«Concretezza e realismo Così Torino crescerà»
1Coach Banchi: «A Brindisi una vittoria promettente»
Finita l’estate, chiuso l’infinito tormentone su squadre più o meno forti sulla carta. Ora parla il campo. E la prima risposta per la Torino di coach Luca Banchi è stata positiva. Un successo a Brindisi che ne conferma le ambizioni.
Coach, miglior avvio non ci poteva essere.
«Promettente, perché il precampionato è pieno d’incognite, non è mai veritiero sullo stato delle squadre, manca il fattore emotivo. Abbiamo dimostrato capacità di adattamento, con un ottimo approccio».
Sasha Vujacic, uno con 10 anni di Nba alle spalle, a 33 anni ha ancora tanta voglia di giocare.
«Lo ha fatto percepire a tutti, anche quando l’ho sentito al telefono prima di firmarlo. Ha trasmesso vibrazioni, desiderio di riscoprire il gusto di giocare in Italia».
Okeke, italiano di 19 anni, schierato in quintetto.
«Non vuol dire che necessariamente sarà sempre così. E’ un ragazzo promettente che si è avvicinato tardi al basket, non ha fatto le giovanili per cui non ci si poteva aspettare quel salto fisiologico. E’ arrivato qui in modo inatteso, una piacevole scoperta dell’anno scorso, volenteroso, umile, consapevole dei suoi limiti. Considerato che in Italia di talento non ce n’è proprio tanto, un bel colpo per Torino averlo preso».
Ci sono grandi aspettative su Torino.
«Ho le spalle larghe per sostenerle. Certe dichiarazioni non mi impressionano ma il mio compito è dare concretezza e realismo su basi solide per la costruzione di una mentalità fatta di lavoro e disciplina che ancora siamo lontani dall’avere. L’euforia va bene per il pubblico. Dobbiamo fidelizzare chi già ci segue e attirare nuovi tifosi. Devono però essere i risultati ad alimentare l’entusiasmo, non i proclami».

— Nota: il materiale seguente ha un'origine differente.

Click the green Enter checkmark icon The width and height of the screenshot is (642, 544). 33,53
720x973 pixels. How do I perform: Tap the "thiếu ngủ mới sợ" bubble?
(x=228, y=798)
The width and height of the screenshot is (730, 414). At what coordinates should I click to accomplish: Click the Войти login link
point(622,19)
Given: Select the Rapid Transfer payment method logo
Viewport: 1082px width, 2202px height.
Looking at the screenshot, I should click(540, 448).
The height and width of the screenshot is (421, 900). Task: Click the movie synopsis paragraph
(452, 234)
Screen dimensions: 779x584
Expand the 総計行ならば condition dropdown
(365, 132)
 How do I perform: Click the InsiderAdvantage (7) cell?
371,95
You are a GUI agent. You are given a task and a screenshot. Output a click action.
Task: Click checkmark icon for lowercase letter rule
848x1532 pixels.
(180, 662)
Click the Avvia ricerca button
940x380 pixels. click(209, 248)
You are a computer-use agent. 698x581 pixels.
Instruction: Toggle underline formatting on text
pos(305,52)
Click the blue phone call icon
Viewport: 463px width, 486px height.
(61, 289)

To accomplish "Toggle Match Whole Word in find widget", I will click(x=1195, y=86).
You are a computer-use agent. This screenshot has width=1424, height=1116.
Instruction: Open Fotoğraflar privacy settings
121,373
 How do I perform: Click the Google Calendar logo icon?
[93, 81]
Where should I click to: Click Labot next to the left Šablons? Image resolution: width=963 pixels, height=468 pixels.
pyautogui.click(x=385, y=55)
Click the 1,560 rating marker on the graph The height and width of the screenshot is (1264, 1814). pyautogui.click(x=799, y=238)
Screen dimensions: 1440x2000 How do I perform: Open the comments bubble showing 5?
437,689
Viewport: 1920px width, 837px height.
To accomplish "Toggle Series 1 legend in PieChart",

Sabato ospiterete Sassari.
«Sarà la prima settimana in cui lavoreremo dopo una vittoria che deve darci fiducia senza farci perdere la necessità di sentirci sempre inadeguati, alla ricerca d’identità di un gioco proporzionato alle nostre aspirazioni».
Il ritorno in Europa segna un momento importante.
«Ha un grande fascino per tutti, competere in Eurocup ci ha anche dato appeal sul mercato, per far capire la lungimiranza del progetto».
Due anni fermo. Le è mancata la panchina?
«Certo, è nella logica di chi fa questo mestiere da 30 anni. Ma l’ho vissuto con l’equilibrio dato da chi è professionalmente realizzato ma non appagato, senza frustrazione. Sapevo che prima o poi sarebbe accaduto».
In Serie A sono cambiati 2 giocatori su 3.
«Ne deriva uno scadimento della qualità, non si può negare che molti sono dettati da necessità e non da volontà. Siamo diventati un campionato di formazione, di esposizione per
club esteri che guardano, purtroppo solo agli stranieri, per prenderli con ingaggi che noi non ci possiamo permettere. Servirebbe più stabilità, magari a partire dagli allenatori, per dare continuità tecnica».
Pianigiani a Milano. Se lo immaginava?
«Certo. Poteva accadere anche prima senza pregiudizi. La rivalità è legittima, ma è in battaglia che apprezzi il valore del nemico».
I ricordi più belli a Siena e Milano?
«Lo scudetto con la Mens Sana da capo allenatore arrivato al termine di un percorso trionfale, irripetibile, però non sentito più mio dei 6 precedenti da vice, per la sinergia che c’era. Con l’Olimpia la soddisfazione d’aver riempito il Forum quando al mio arrivo mi avevano parlato della difficoltà di giocare in casa con gli spalti semivuoti. Non solo il tricolore quindi, ma l’aver costruito una squadra che la gente veniva a vedere con piacere».